Show moreNot what I expected, but still a decent addition to my shelf for the historical context it provides. Most investing books are about the path to riches, but Batnick focuses on the 'disappearing acts of wealth' that happen when ego takes over. The way he frames Bill Ackman’s Herbalife short as a reputational trap rather than just a financial one was a great insight into activist investing. It’s a very accessible read, though I agree with others that it feels a bit 'bloggy' at times with its short, punchy chapters. Sentence lengths vary enough to keep the pace moving, and the tone never feels condescending to the reader. My only real complaint is that some of the legends, like Michael Steinhardt, get much less space than others. I would have loved to see even more focus on modern-day mistakes rather than re-hashing Graham and Munger again. Still, it’s a helpful reminder that 'concentrating to get rich' is a double-edged sword.
Show moreLook, I'm going to be honest here: this was a disappointment. It reads like a collection of previously published stories that haven't been analyzed thoroughly or given fresh life by the author. The writing is fine, but the content is extremely thin for a book at this price point. I finished it in one sitting and realized I could have just read the author's Twitter feed or blog for the same information.

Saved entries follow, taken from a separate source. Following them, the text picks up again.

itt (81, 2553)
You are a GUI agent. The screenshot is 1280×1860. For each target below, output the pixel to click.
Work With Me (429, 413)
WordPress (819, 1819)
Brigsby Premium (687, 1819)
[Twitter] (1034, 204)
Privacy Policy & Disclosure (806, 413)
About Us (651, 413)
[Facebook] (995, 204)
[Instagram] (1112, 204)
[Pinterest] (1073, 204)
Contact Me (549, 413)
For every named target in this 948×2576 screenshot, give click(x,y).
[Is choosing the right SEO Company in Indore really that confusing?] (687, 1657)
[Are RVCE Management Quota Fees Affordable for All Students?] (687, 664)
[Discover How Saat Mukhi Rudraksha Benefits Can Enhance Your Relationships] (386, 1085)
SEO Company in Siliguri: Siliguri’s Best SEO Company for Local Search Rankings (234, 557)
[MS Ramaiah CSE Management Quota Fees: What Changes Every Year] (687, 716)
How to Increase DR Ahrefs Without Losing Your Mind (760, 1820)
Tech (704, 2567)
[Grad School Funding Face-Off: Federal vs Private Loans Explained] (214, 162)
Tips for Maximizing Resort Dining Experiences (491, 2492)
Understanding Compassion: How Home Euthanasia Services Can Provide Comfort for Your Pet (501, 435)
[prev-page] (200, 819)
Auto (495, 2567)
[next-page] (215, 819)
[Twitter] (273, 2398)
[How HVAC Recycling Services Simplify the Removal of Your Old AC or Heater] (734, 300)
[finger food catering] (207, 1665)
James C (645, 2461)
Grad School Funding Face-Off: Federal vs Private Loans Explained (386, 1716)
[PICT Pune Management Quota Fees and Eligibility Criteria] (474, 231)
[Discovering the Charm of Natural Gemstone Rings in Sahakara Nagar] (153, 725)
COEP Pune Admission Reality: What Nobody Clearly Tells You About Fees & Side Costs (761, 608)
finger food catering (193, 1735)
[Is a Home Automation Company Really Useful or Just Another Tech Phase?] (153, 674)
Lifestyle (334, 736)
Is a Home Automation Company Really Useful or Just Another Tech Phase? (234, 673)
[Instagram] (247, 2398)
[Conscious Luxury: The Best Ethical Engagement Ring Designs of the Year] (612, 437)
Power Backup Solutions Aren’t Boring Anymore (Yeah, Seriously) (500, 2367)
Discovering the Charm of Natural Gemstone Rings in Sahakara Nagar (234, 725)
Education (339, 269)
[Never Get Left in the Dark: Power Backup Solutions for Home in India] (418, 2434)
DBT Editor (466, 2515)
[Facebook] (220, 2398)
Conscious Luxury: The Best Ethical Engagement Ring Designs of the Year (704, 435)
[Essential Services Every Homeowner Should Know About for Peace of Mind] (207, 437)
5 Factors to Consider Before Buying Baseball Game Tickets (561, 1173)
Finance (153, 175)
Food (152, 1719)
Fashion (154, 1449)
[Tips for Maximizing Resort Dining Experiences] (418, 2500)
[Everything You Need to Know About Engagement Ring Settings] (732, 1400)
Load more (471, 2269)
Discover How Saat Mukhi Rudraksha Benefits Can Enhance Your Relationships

It’s a 'me-too' book in a category that already has giants like 'Market Wizards.' There’s almost no original research here; it's a rehash of Alice Schroeder’s 'Snowball' and other famous biographies. Unless you have absolutely no experience in the stock market and need a very basic primer on who the 'gurus' are, you should probably skip this. It’s just too steeply priced for something that offers zero incremental value to a seasoned reader. Save your money and buy a copy of 'The Intelligent Investor' instead. It’s basically a summary of other better books.